24 Limit Theorems
Sample mean
Definition 24.1 (Sample mean) Let X_{1}, \dots , X_{n} be a sequence of i.i.d random variables with mean \mu and variance \sigma^{2}. Then the sample mean \bar{X}_{n} is defined as
\bar{X}_{n} = \frac{ 1 }{ n } \sum_{i = 1}^{n} X_{i}.

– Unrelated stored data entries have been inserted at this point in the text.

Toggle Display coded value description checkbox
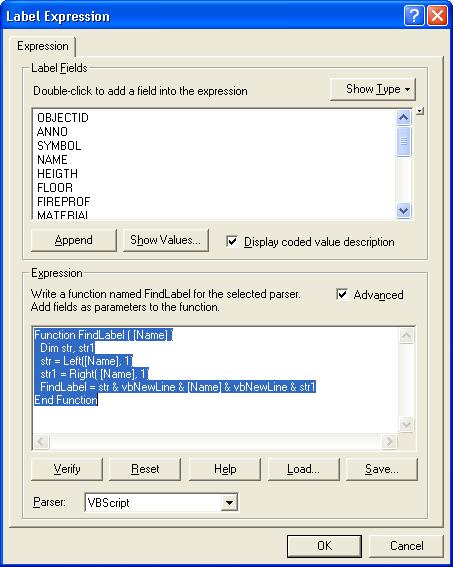This screenshot has width=453, height=567. click(232, 242)
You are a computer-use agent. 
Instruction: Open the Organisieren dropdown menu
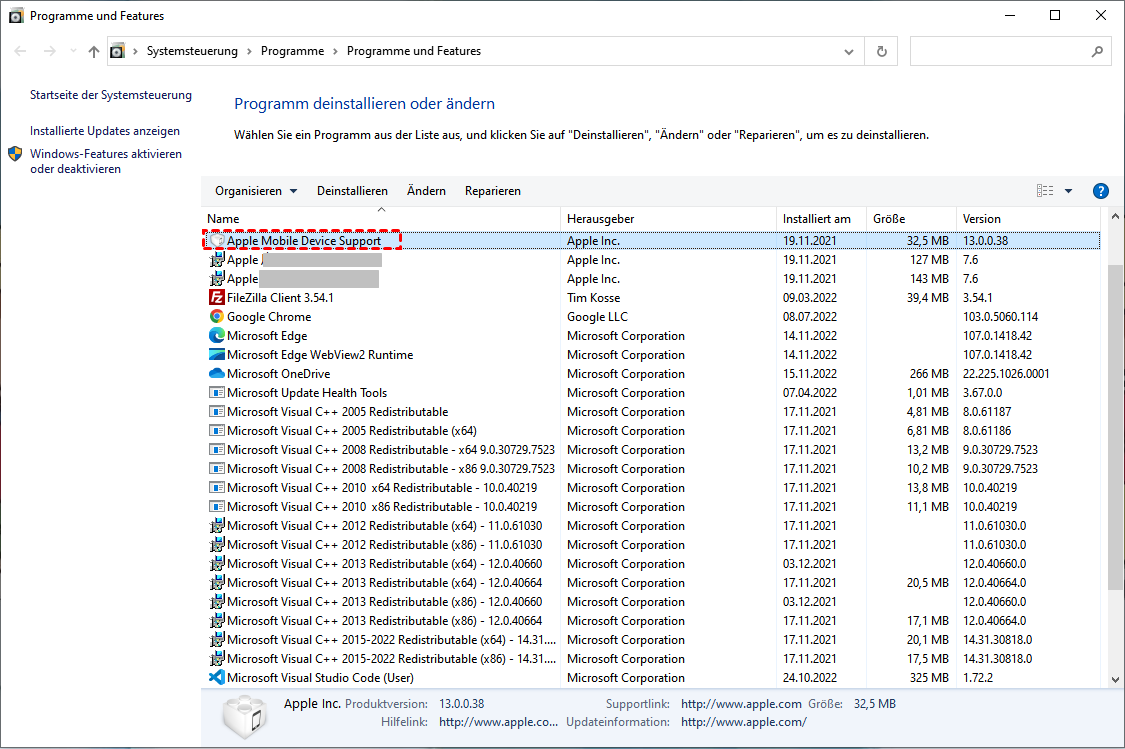[x=256, y=191]
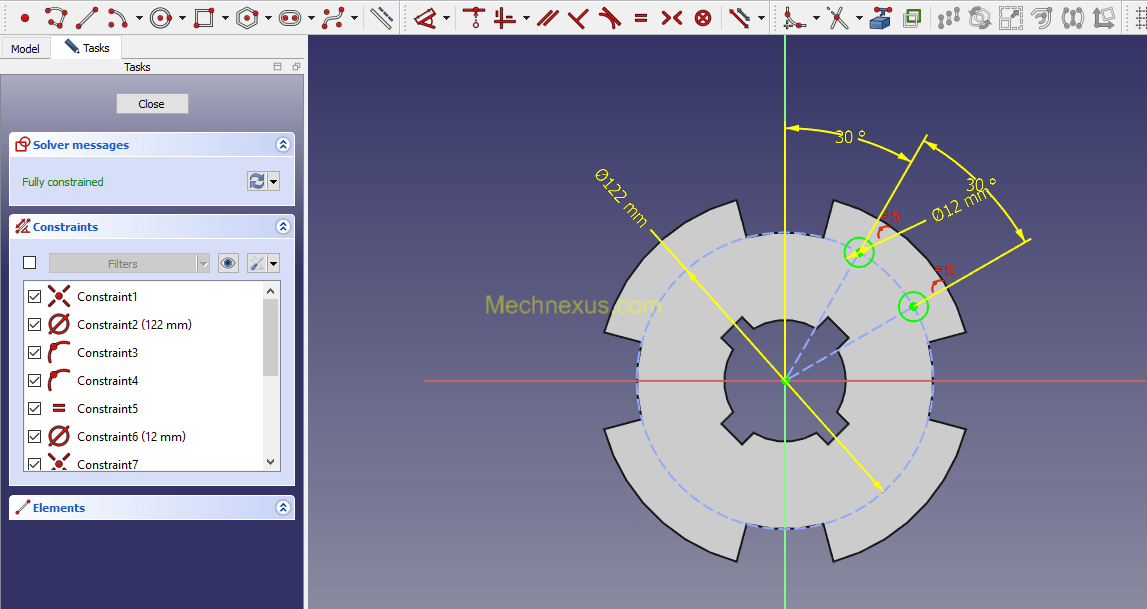
Task: Select the Create point tool
Action: coord(25,17)
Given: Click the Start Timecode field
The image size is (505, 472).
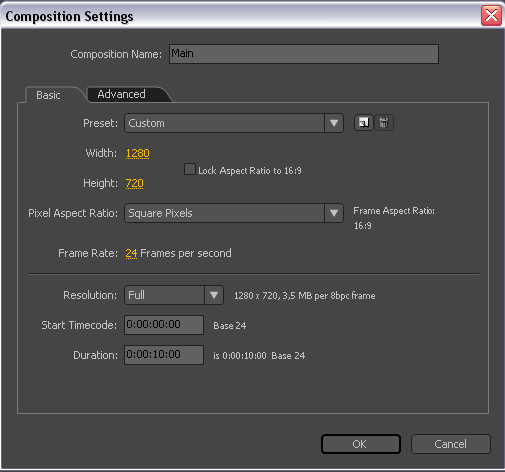Looking at the screenshot, I should (x=164, y=325).
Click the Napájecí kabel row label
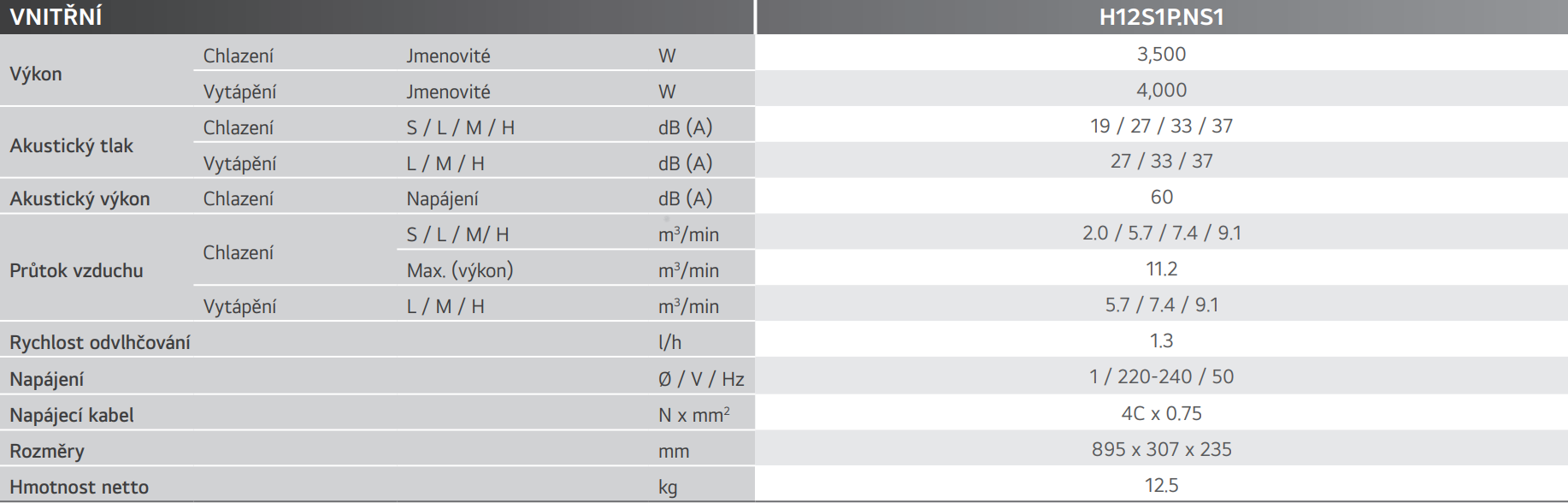Image resolution: width=1568 pixels, height=503 pixels. [x=72, y=415]
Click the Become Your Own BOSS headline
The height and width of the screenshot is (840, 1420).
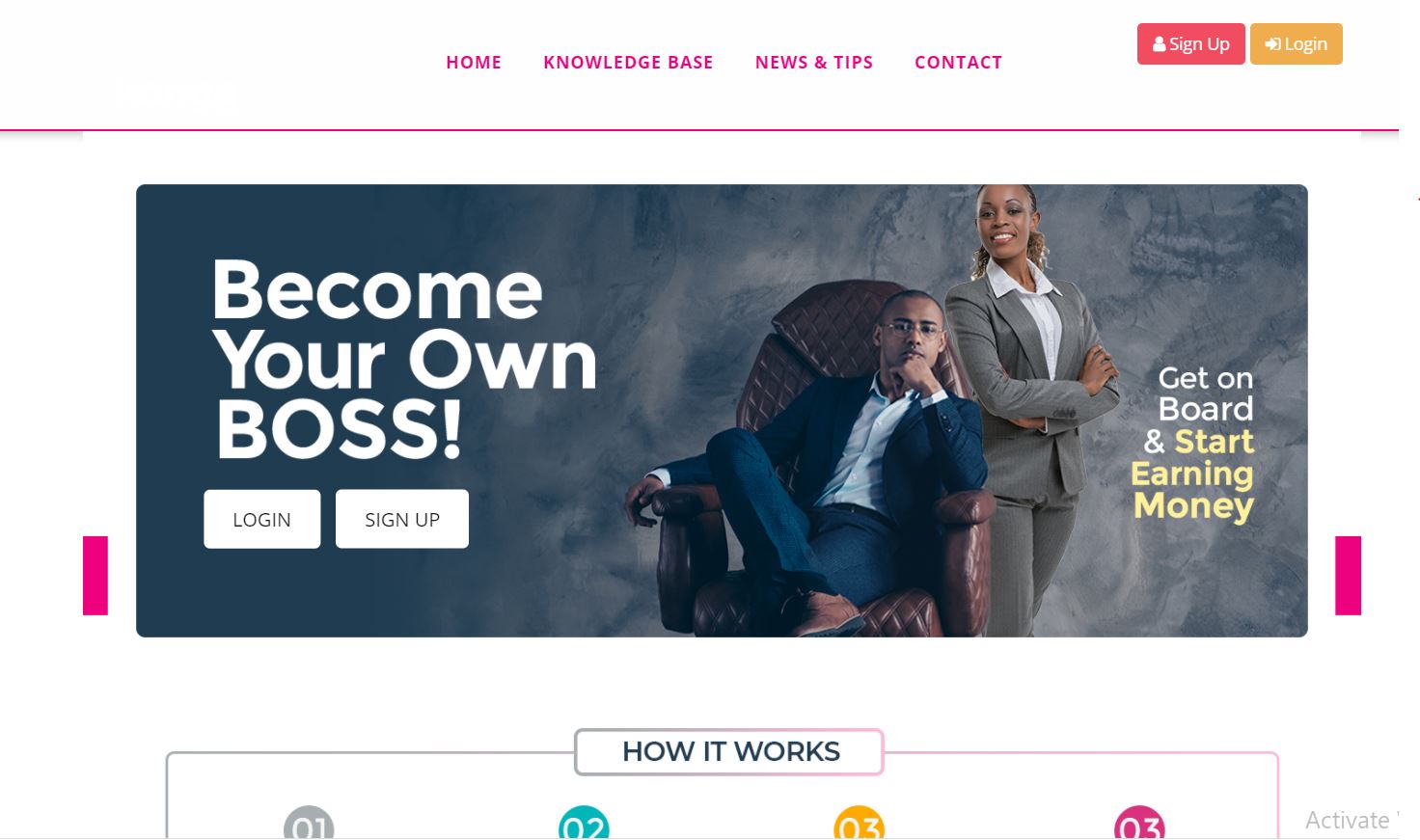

The sample mean is a random variable since it is a function of random variables. The expectation and variance of the sample mean can be calculated
\mathbb{E}_{\bar{X}_{n}} [\bar{X}_{n}] = \mathbb{E}_{X_{1}, \dots, X_{n}} \left[ \frac{ 1 }{ n } \sum_{i = 1}^{n} X_{i} \right] = \frac{ 1 }{ n } \mathbb{E}_{X_{i}} [X_{i}] = \frac{ 1 }{ n } n \mu = \mu,
\mathrm{Var} [\bar{X}_{n}] = \mathrm{Var} \left[ \frac{ 1 }{ n } \sum_{i = 1}^{n} X_{i} \right] = \frac{ 1 }{ n^{2} } \sum_{i = 1}^{n} \mathrm{Var} [X_{i}] = \frac{ 1 }{ n^{2} } n \sigma^{2} = \frac{ \sigma^{2} }{ n }.
Law of large numbers (LLN)
There are two versions laws of large numbers, both of which state that the the sample mean of n i.i.d random variables converges to their mean \mu, that is, as n get larger, the sample mean is getting closer to \mu.
Theorem 24.1 (Weak law of large number (WLLN)) Let \bar{X}_{n} be the sample mean of n i.i.d random variables X_{1}, \dots , X_{n} with mean \mu. Then \bar{X}_{n} converges in probability to \mu
\lim_{n \to \infty} \mathbb{P} (\lvert \bar{X}_{n} - \mu \rvert > \epsilon) = 0, \quad \epsilon > 0.
Theorem 24.2 (Strong law of large number (SLLN)) Let \bar{X}_{n} be the sample mean of n i.i.d random variables X_{1}, \dots , X_{n} with mean \mu. Then \bar{X}_{n} converges almost surely to \mu
\mathbb{P} (\lim_{n \to \infty} \bar{X}_{n} = \mu) = 1.
WLLN is form of convergence in probability, while SLLN is form of almost sure convergence. Therefore, SLLN is a stronger version than the WLLN.
Central limit theorems
Theorem 24.3 (Central limit theorem (CLT)) Let \bar{X}_{n} be the sample mean of n i.i.d random variables X_{1}, \dots , X_{n} with mean \mu and variance \sigma^{2}. If n goes to infinite, then \bar{X}_{n} follows a Gaussian distribution with mean \mu and \frac{ \sigma^{2} }{ n },
\bar{X}_{n} \sim \mathcal{N} \left( \mu, \frac{ \sigma^{2} }{ n } \right).
Although CLT is a form of convergence in distribution, which is known to be a weaker version of convergence than convergence in probability and almost sure convergence, it doesn’t mean that CLT is a weaker version of SLLN or WLLN.